_Given request:_ Format the rows from the line containing "Task: Share the Ford Bronco listing" through the line containing "(x=689, y=22)" as a numbered list, leaving out any blank lines.

_Rows:_
□ □ □ □ □
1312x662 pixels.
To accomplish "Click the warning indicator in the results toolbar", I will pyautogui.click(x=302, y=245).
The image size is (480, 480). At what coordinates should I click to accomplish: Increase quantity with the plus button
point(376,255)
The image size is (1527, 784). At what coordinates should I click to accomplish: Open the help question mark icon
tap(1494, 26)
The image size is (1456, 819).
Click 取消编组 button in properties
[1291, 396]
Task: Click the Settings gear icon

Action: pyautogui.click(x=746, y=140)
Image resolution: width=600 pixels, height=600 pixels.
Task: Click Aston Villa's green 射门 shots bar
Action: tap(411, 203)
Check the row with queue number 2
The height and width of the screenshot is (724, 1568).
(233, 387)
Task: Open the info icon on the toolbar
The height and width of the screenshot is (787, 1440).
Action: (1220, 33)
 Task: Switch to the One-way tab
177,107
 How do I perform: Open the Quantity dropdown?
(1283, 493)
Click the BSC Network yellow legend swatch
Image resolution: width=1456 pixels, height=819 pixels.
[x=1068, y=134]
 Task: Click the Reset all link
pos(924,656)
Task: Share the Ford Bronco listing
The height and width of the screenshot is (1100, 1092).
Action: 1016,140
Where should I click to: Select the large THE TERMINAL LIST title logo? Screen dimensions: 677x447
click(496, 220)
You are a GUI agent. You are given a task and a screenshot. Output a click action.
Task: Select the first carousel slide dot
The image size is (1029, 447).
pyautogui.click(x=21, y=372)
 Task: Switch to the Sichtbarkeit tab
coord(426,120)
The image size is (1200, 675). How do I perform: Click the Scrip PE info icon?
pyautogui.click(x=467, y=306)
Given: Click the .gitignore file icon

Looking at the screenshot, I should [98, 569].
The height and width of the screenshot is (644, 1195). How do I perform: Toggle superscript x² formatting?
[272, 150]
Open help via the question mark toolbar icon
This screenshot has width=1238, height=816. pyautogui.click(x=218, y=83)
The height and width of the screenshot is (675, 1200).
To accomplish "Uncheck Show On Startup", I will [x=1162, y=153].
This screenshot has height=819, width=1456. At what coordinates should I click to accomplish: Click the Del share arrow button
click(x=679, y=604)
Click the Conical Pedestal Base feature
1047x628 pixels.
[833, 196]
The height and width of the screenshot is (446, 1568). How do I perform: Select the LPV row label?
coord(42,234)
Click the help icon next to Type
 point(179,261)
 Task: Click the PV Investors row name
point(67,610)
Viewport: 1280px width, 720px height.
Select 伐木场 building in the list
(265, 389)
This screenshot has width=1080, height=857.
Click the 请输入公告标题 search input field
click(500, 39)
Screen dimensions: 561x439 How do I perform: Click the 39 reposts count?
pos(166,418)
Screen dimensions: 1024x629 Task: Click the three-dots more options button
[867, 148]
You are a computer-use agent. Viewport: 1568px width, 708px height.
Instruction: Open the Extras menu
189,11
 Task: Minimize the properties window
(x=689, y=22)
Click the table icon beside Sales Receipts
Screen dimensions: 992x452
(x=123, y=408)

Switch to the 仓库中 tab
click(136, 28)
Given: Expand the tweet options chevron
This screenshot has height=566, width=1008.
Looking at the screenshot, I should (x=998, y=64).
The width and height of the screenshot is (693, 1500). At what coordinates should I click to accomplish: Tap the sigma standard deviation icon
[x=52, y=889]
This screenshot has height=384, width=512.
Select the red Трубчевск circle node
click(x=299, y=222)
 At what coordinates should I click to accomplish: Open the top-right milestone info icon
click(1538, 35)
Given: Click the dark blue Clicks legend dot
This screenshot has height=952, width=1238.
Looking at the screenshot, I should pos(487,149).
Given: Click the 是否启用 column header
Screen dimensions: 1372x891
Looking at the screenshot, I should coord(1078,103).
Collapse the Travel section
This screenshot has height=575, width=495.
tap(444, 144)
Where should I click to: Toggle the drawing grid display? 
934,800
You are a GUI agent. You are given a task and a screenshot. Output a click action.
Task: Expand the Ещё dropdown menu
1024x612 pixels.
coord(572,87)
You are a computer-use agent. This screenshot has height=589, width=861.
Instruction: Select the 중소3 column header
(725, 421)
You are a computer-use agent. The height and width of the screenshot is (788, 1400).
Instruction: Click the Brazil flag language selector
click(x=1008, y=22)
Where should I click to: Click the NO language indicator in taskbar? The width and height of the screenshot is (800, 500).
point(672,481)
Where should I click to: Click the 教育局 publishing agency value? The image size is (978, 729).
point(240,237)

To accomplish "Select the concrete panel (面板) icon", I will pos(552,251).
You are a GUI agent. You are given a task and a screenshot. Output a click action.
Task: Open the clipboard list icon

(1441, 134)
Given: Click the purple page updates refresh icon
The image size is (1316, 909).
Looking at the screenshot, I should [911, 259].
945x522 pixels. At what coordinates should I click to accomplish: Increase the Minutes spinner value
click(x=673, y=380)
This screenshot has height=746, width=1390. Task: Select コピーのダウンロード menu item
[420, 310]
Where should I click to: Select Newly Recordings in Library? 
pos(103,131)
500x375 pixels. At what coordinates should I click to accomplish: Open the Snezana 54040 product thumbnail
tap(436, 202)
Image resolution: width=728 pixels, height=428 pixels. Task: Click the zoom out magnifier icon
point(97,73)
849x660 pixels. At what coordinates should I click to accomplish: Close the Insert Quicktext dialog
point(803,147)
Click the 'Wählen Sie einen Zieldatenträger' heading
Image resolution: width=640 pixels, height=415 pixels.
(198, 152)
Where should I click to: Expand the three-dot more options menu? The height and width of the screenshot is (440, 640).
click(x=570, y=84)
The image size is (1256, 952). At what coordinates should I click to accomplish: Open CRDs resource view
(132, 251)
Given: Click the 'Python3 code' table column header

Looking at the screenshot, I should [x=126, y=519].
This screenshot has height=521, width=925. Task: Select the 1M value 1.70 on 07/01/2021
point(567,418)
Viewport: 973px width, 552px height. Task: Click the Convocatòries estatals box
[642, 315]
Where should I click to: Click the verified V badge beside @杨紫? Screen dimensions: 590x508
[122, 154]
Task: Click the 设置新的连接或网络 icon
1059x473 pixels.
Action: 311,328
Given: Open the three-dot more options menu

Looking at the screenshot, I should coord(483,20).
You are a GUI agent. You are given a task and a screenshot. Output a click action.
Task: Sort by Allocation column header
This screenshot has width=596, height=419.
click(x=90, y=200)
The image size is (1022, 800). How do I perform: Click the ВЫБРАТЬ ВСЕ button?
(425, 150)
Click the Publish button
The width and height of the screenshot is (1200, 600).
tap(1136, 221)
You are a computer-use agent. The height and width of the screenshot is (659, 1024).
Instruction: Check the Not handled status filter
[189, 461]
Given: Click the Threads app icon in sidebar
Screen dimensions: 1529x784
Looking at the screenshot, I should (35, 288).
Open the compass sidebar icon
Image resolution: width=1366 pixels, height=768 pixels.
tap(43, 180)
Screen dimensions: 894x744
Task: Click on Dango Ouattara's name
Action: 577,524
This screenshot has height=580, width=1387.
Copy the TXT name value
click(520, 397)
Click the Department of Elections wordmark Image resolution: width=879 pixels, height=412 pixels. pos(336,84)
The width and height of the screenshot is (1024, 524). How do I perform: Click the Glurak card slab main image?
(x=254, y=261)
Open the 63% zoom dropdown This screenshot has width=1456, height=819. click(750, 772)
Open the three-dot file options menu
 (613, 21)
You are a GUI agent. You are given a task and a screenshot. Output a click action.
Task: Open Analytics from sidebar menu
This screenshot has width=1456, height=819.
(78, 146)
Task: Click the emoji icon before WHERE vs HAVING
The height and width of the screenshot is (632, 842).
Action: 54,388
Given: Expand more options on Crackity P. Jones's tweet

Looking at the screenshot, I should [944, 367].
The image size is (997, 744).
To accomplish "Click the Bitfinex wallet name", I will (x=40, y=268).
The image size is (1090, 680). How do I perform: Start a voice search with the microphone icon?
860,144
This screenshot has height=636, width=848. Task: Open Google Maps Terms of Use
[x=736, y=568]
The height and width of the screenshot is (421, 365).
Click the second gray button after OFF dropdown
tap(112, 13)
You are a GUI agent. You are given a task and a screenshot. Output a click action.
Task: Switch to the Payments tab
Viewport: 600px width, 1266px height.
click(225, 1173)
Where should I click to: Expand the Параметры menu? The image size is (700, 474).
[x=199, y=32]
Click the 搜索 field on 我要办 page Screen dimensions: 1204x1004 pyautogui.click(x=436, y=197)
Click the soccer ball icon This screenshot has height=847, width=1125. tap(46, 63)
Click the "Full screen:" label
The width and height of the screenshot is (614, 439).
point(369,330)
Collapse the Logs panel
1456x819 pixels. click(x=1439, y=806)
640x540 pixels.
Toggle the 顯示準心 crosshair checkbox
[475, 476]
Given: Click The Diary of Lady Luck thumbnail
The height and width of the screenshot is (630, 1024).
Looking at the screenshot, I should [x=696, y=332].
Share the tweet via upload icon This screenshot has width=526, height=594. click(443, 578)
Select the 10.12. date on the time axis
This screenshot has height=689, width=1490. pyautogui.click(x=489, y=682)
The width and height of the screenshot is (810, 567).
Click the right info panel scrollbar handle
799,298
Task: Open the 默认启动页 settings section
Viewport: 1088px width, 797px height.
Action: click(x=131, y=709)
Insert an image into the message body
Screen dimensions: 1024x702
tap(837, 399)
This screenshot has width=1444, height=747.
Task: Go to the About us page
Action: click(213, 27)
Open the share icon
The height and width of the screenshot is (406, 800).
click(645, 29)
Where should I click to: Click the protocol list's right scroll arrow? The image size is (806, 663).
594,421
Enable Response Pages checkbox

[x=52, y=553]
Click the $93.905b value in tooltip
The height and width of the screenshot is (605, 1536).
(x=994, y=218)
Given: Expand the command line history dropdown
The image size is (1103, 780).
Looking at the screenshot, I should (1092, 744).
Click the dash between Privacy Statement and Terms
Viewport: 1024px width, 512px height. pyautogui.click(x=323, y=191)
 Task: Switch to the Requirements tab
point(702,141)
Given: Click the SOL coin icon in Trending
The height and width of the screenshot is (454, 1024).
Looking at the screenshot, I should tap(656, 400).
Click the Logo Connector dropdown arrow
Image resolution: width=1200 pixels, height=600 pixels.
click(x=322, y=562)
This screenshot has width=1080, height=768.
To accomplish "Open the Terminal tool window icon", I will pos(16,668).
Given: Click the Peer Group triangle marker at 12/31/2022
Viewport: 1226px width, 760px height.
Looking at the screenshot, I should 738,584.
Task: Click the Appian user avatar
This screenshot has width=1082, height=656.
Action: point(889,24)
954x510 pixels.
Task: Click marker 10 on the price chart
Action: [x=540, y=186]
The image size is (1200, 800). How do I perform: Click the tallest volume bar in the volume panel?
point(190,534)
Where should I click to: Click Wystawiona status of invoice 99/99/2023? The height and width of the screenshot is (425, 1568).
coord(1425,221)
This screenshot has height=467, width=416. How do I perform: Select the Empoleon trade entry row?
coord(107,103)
□ □ □ □ □
_Result of this task:_
1. Task: Share the Ford Bronco listing
2. The height and width of the screenshot is (1100, 1092).
3. Action: 1016,140
4. Where should I click to: Select the large THE TERMINAL LIST title logo? Screen dimensions: 677x447
5. click(496, 220)
6. You are a GUI agent. You are given a task and a screenshot. Output a click action.
7. Task: Select the first carousel slide dot
8. The image size is (1029, 447).
9. pyautogui.click(x=21, y=372)
10.  Task: Switch to the Sichtbarkeit tab
11. coord(426,120)
12. The image size is (1200, 675). How do I perform: Click the Scrip PE info icon?
13. pyautogui.click(x=467, y=306)
14. Given: Click the .gitignore file icon
15. Looking at the screenshot, I should [98, 569].
16. The height and width of the screenshot is (644, 1195). How do I perform: Toggle superscript x² formatting?
17. [272, 150]
18. Open help via the question mark toolbar icon
19. This screenshot has width=1238, height=816. pyautogui.click(x=218, y=83)
20. The height and width of the screenshot is (675, 1200).
21. To accomplish "Uncheck Show On Startup", I will [x=1162, y=153].
22. This screenshot has height=819, width=1456. At what coordinates should I click to accomplish: Click the Del share arrow button
23. click(x=679, y=604)
24. Click the Conical Pedestal Base feature
25. 1047x628 pixels.
26. [833, 196]
27. The height and width of the screenshot is (446, 1568). How do I perform: Select the LPV row label?
28. coord(42,234)
29. Click the help icon next to Type
30.  point(179,261)
31.  Task: Click the PV Investors row name
32. point(67,610)
33. Viewport: 1280px width, 720px height.
34. Select 伐木场 building in the list
35. (265, 389)
36. This screenshot has width=1080, height=857.
37. Click the 请输入公告标题 search input field
38. click(500, 39)
39. Screen dimensions: 561x439 How do I perform: Click the 39 reposts count?
40. pos(166,418)
41. Screen dimensions: 1024x629 Task: Click the three-dots more options button
42. [867, 148]
43. You are a computer-use agent. Viewport: 1568px width, 708px height.
44. Instruction: Open the Extras menu
45. 189,11
46.  Task: Minimize the properties window
47. (x=689, y=22)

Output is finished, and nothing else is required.